PRINCE Dirty Mind (Warner Bros.) 

It’s amazing in retrospect that it took the relatively tame “Darling Nikki” to spur Tipper Gore into founding the PMRC when five years earlier Prince was grinding out the tightly-wound flagrant incitement of “Dirty Mind”, his third album. Barely dressed on the sleeve – well, actually sporting more in the way of visible clothing than on the cover of his previous album, but there’s arguably more blatant effrontery in confronting the viewer with black underpants and a belly button than the naked top-half-only shot on “Prince” –the artist sings in a provocative falsetto throughout. 

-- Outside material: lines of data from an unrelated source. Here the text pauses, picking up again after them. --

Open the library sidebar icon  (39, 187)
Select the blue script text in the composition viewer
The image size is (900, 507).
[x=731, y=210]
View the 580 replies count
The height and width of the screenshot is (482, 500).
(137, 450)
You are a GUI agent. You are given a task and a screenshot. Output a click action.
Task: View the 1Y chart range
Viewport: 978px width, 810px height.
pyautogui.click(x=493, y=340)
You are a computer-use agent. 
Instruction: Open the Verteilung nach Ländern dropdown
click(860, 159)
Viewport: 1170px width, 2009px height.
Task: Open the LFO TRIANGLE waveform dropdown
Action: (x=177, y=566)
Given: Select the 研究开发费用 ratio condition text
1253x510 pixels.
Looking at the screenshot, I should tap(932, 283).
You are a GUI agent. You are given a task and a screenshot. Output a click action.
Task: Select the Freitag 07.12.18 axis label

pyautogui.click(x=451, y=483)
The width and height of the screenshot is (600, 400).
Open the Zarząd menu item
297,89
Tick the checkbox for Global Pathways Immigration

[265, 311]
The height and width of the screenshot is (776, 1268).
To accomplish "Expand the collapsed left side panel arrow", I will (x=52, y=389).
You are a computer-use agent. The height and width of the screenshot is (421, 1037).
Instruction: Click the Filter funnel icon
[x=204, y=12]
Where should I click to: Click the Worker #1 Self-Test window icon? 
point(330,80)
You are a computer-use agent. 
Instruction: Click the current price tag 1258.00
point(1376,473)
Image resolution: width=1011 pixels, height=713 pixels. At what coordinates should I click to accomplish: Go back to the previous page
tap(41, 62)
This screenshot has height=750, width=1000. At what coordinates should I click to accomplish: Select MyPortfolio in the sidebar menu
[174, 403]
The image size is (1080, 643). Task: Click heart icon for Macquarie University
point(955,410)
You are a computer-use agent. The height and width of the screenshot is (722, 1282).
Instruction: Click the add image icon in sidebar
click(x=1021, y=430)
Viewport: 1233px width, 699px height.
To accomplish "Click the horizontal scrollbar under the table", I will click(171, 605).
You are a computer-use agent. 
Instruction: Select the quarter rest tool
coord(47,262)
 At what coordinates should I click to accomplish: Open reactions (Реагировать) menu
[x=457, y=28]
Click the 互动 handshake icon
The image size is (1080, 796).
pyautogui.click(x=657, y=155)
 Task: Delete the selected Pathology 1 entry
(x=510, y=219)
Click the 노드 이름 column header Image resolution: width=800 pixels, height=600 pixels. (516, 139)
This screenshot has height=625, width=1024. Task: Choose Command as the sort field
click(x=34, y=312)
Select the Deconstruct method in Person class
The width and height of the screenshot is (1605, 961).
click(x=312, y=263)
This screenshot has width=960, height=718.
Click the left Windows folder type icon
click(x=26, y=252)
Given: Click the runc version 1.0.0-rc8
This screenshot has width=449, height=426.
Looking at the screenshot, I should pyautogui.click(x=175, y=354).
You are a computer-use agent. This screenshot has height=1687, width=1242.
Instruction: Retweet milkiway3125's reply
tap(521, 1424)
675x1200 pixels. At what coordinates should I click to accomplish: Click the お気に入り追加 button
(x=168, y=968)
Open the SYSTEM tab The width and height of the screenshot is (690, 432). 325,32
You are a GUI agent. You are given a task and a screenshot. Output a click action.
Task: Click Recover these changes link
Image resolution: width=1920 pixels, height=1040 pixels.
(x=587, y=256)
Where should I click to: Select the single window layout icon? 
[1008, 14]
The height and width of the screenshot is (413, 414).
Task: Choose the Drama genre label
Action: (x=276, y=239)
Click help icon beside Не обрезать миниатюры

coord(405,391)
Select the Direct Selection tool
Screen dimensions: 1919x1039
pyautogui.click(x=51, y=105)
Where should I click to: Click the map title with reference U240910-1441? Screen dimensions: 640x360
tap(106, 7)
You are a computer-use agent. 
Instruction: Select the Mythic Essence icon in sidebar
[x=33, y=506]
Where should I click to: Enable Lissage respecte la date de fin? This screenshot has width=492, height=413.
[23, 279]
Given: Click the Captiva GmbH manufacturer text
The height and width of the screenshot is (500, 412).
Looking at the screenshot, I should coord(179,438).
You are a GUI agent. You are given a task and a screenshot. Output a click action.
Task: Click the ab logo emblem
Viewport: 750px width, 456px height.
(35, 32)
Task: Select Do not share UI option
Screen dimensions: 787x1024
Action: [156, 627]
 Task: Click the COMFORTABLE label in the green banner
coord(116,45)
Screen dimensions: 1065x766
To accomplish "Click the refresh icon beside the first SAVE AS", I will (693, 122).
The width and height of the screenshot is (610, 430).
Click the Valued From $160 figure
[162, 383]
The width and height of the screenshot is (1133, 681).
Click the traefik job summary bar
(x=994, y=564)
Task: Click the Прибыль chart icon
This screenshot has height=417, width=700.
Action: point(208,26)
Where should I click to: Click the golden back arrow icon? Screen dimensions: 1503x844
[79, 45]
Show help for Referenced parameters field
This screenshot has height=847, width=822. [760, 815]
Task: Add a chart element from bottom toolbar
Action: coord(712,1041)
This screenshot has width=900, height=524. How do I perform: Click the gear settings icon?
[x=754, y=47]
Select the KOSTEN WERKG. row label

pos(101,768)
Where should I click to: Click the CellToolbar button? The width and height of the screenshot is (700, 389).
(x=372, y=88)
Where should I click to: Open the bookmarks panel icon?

The subject matter of songs such as the title track, “Head” and “Sister” probably need no further elucidation in a family publication such as this one. Yet when his mind rises above the level of his (or somebody else’s) groin Prince delivers the pop nous of “When You Were Mine”, later covered by Cyndi Lauper among many unlikely others (Iain Matthews? Mitch Ryder?!) and the socially conscious hedonism anthems “Uptown” and “Partyup”.

The music is, if possible, even more remarkable than the lyrical content. Tearing asunder the soft focus soul and funk of his previous work, here Prince reveals the filthy, lascivious core sweating beneath. He strips back “Saturday Night Fever” to its rhythmic essentials and covers them in Kraftwerk-style throbbing synths, arguably accidentally germinating electroclash as he goes. A refinement or two along the road would lead him to “1999” and planet-straddling ubiquity, but herein lie the roots of pretty much everything that made Prince great…including the Marvin-style bundle of contradictions that finds God receiving the first of the album’s many “special thanks”.

Warners’ shiny new vinyl reissue surely presents the album in its best possible light (and without a Parental Advisory sticker!), although it’s difficult to imagine any copy of “Dirty Mind” sounding bad, in all honesty. They’ve wisely recruited feted mastering engineer Bernie Grundman, who worked on the original issue, and it must be hoped that he’s still on the team should this reissue series reach Prince’s masterpiece “Sign ‘O’ The Times”; it’s almost sickening to think how much potential such a record might have.